Actually, it's only unprofessional if you allow it to be. It's all in your attitude and the way you present yourself. You can turn this into a quick positive by reframing it as your commitment to customer service is meeting clients in a location convenient for them. You are all about service. See what a difference a simple change in attitude can make?
Here are some tips on how to make the most of client meetings in public spaces.
Choosing the Location:
- Starbucks isn’t the only game in town. Try nice cafes, hotel lobbies, local coffee shops or wine bars. You can also look into renting an office or meeting space that is available for entrepreneurs that need an occasional meeting location. Alternatively, consider renting space from a collaborative artists group with shared space. Wedding vendors often rent a central meeting office as a group and everyone shares the space and a group calendar for holding client meetings. If you are shooting weddings, you can often meet at the venue, which allows you to personalize the presentation, mention lighting, etc. like a pro.
- Choose a place that is a relatively good match with your brand. If your services are more on the high-end side, think swanky hotel lobby.
- Scout locations in advance. Consider parking, noise level, ability to get a table easily and if you can comfortably meet clients there frequently and hold the table for an hour. That way, instead of walking into a brand new situation every time, you've got a couple options in different neighborhoods that you can suggest depending on the client's location.
- Get yourself a rolling professional case to store your samples. Scrapbooking cases can work beautifully for this purpose.
- Set up a time to do a product shoot where you take 4-5 photos of various albums, canvas wraps, printed cards, framed options etc. You can put together a product slideshow to showcase everything you offer. These photos will come in handy in all sorts of ways.
- Hotel lobbies can be fantastic-find one with a nice lounge area, but visit a couple of times to understand how busy it gets. It can go from quiet as a mouse to the loudest place in town if they have an active happy hour.
- Tell the client what you will be wearing in advance. This helps ease their comfort when walking into a strange place to meet a stranger. If you have a bright colored coat or something that will “pop” make it part of your standard meeting attire.
- Make a list of the general points you want to cover-your process, pricing, payments, how images are delivered, etc. basically let the client know what to expect when working with you.
- Plan to listen much more than you talk. Have a few good questions/conversation starters in mind if there is a dip in the conversation.
What to Bring:
- The ipad is your friend!

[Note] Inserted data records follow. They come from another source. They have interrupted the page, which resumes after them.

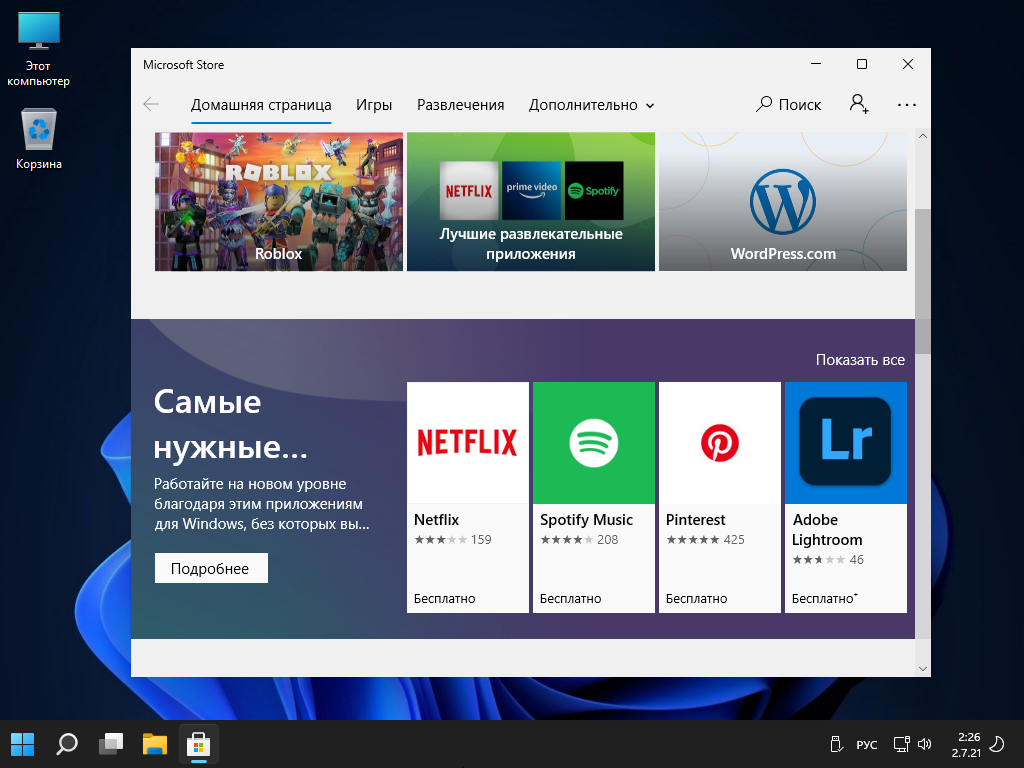This screenshot has height=768, width=1024.
Task: Open the Pinterest app tile
Action: [x=719, y=497]
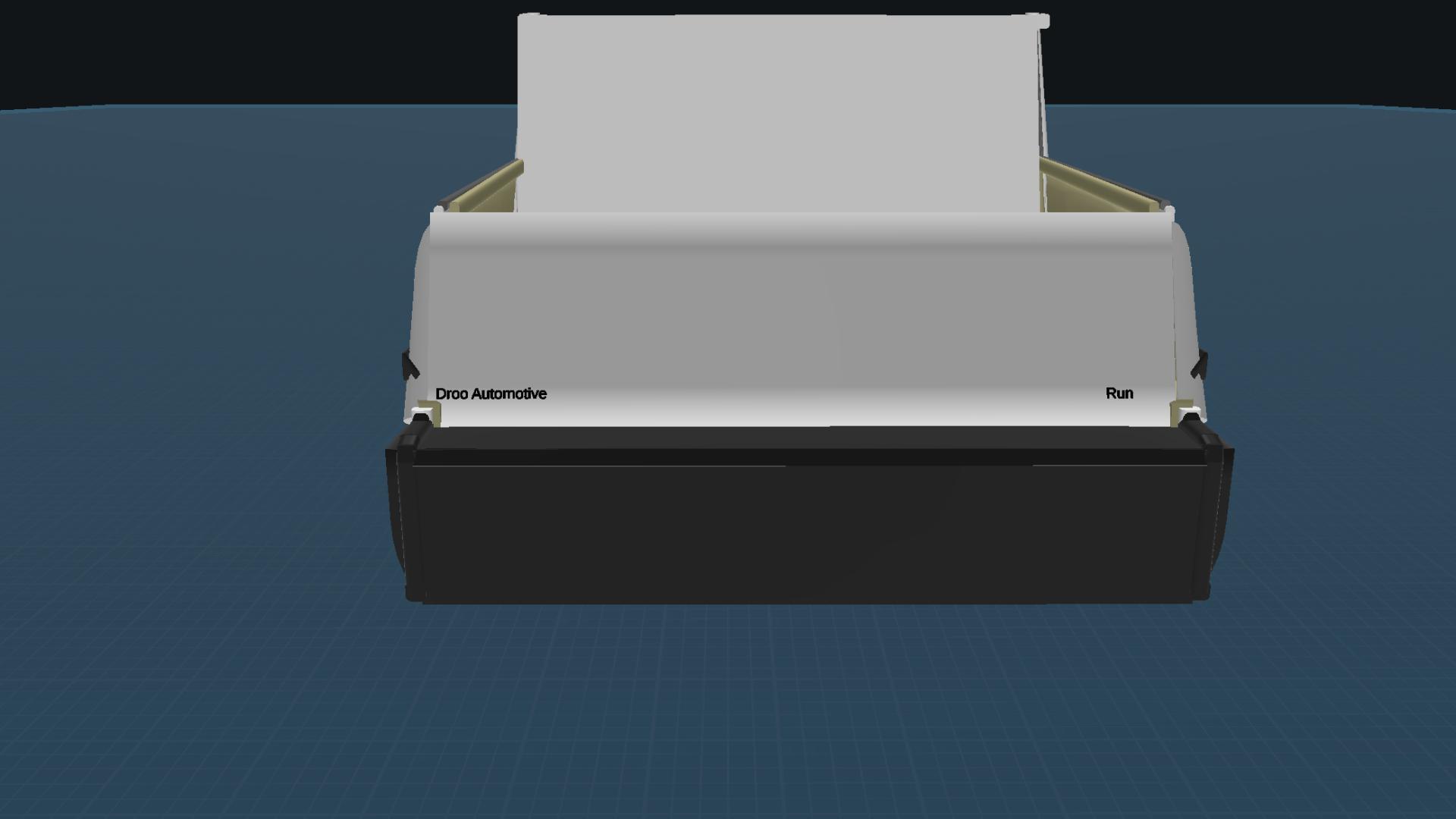Screen dimensions: 1456x819
Task: Click the dark sky background area
Action: [228, 46]
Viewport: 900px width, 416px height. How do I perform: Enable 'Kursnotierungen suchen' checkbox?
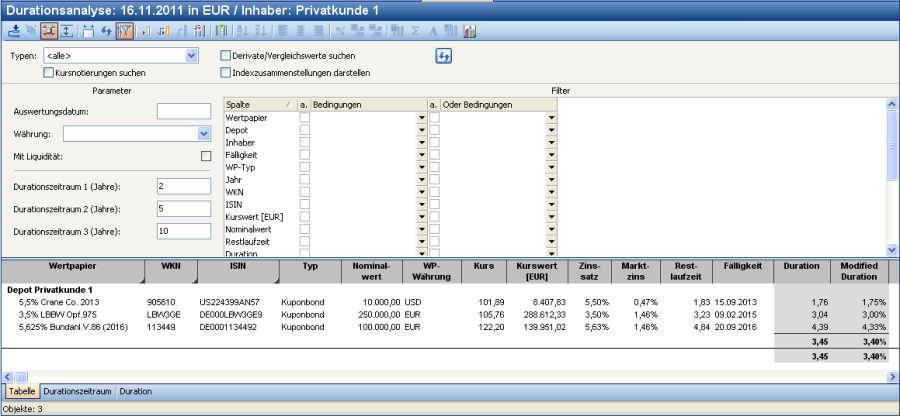[x=49, y=73]
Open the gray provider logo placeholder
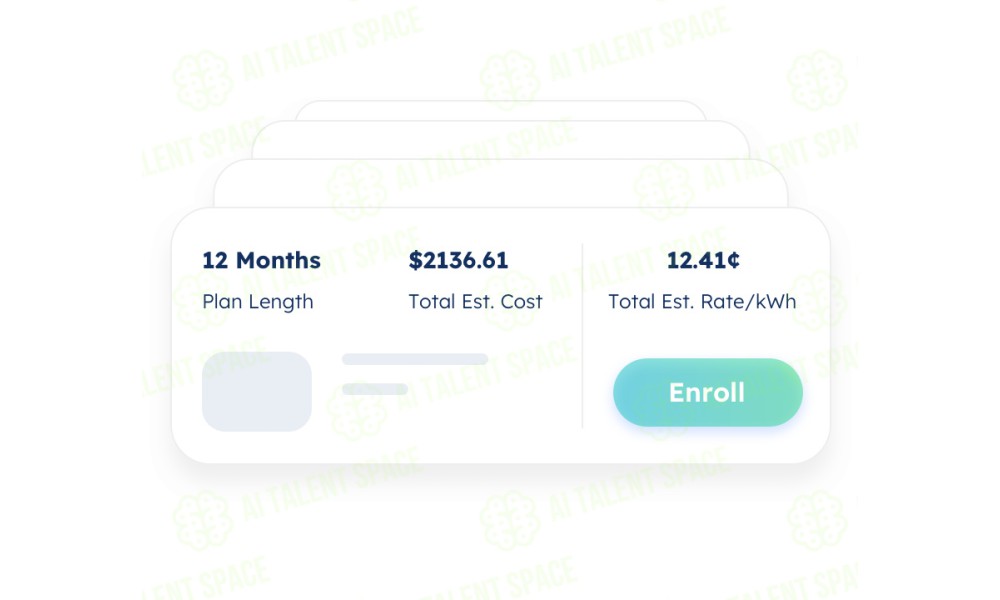 (257, 391)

Otherwise a tablet or laptop with slideshows ready to go works beautifully. Make sure whatever you bring is fully charged before the meeting.
- Pricing sheets and package information
- A blank contract and payment form in case the client wants to book you on the spot (think positive!).

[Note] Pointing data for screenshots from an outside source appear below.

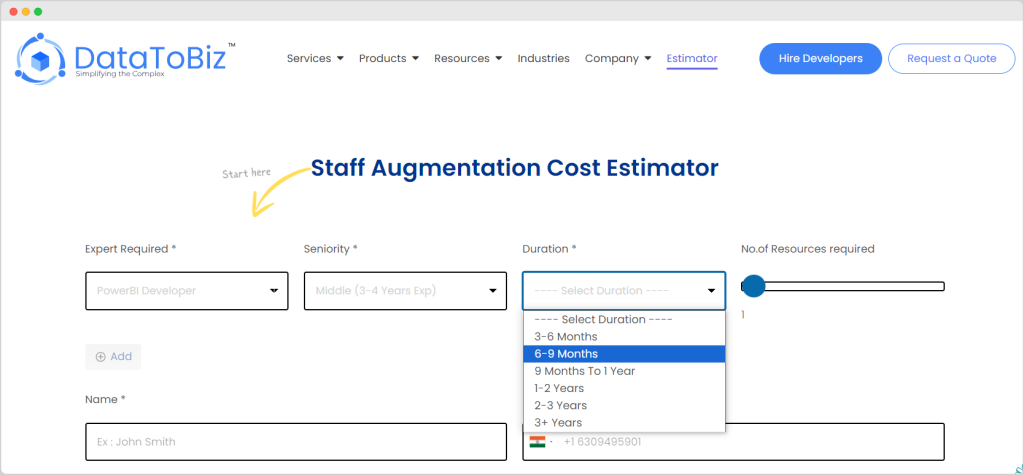Click the resources required slider handle
Image resolution: width=1024 pixels, height=475 pixels.
pos(753,287)
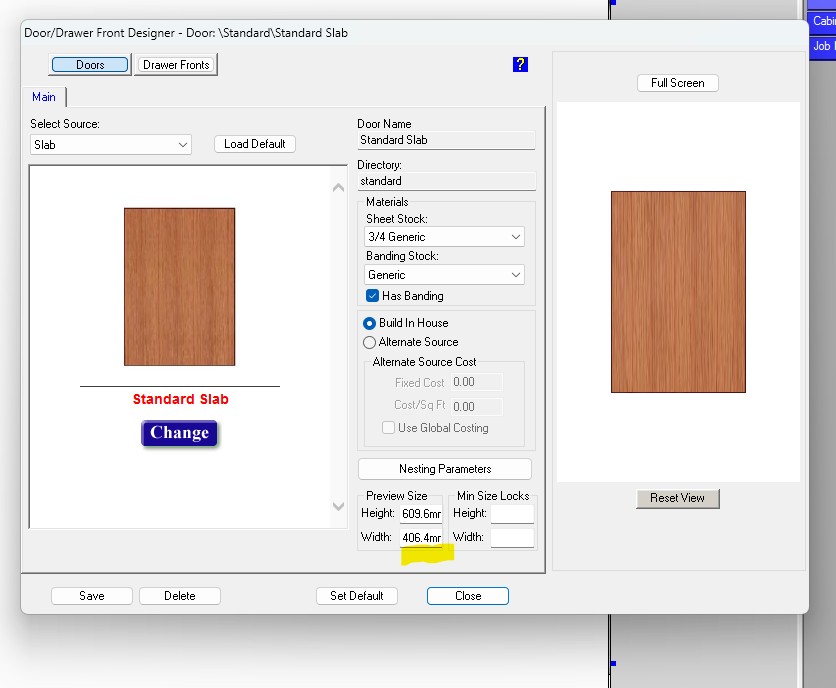Toggle the Has Banding checkbox
The width and height of the screenshot is (836, 688).
click(372, 296)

- Bring a few choice sample albums and products that are small enough to be shared without taking up the entire table.
- Contact information form with details so you have a specific record and a mailing address to send over a thank you.
- Money for parking and drinks.
- A few extra slideshows or samples in case they ask for something unexpected.

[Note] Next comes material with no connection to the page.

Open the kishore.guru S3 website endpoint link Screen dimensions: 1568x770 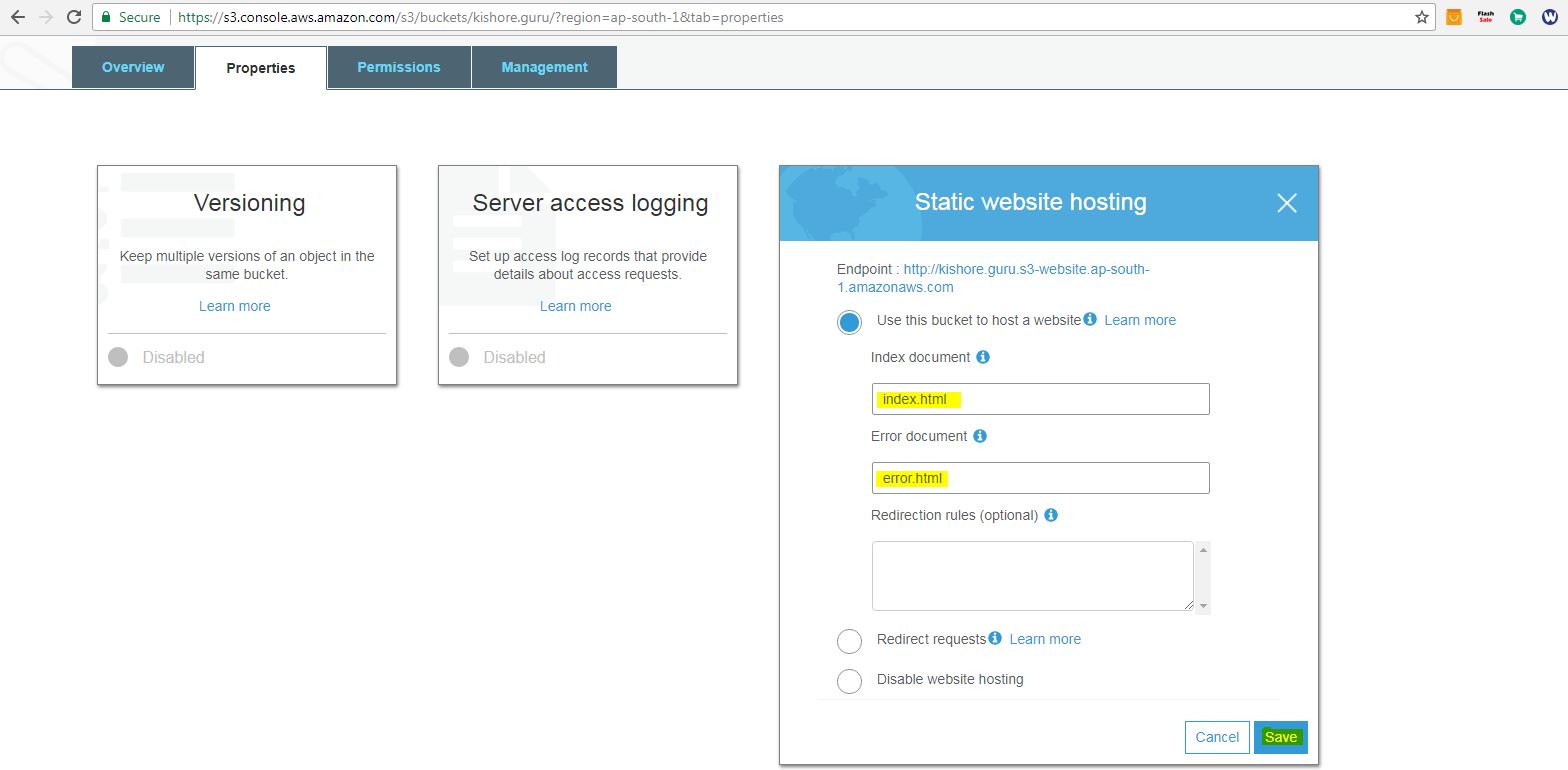tap(1025, 270)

- A warm, friendly personality. Get to know the client, laugh with them, and work to establish a connection. Understand what they are looking for.
- Some photographers take the approach that the client has probably already spent enough time on the website looking at images, so the meeting should be all about the personalities and getting to know one another.
The Client Meeting:
- Arrive extra early! The last thing you want to happen is the client gets there before you, there are no tables available, and you don't have a way to do a comfortable presentation.
- Start the meeting with buying them drinks after the hellos. It's a nice way to “host” and gives everyone a few minutes to settle in. Plus you can leave your samples out for them to glance at while you are gone.
- Have a basic routine of what order you are going to cover different info in, so that you ensure you don't leave anything out.
- Ask lots of questions-get to know the client as a person.
- When it's time to wrap things up, that's a great time to pull out your contract to go over the details of what needs to happen if they want to work with you.
- It is perfectly fine to end the meeting with, “do you have any more questions?” “OK, would you like to go ahead and book today?” (and then you go perfectly silent and let your face relax.) Give the client the option to take care of it right then and there. Be ready with a payment form and blank contract.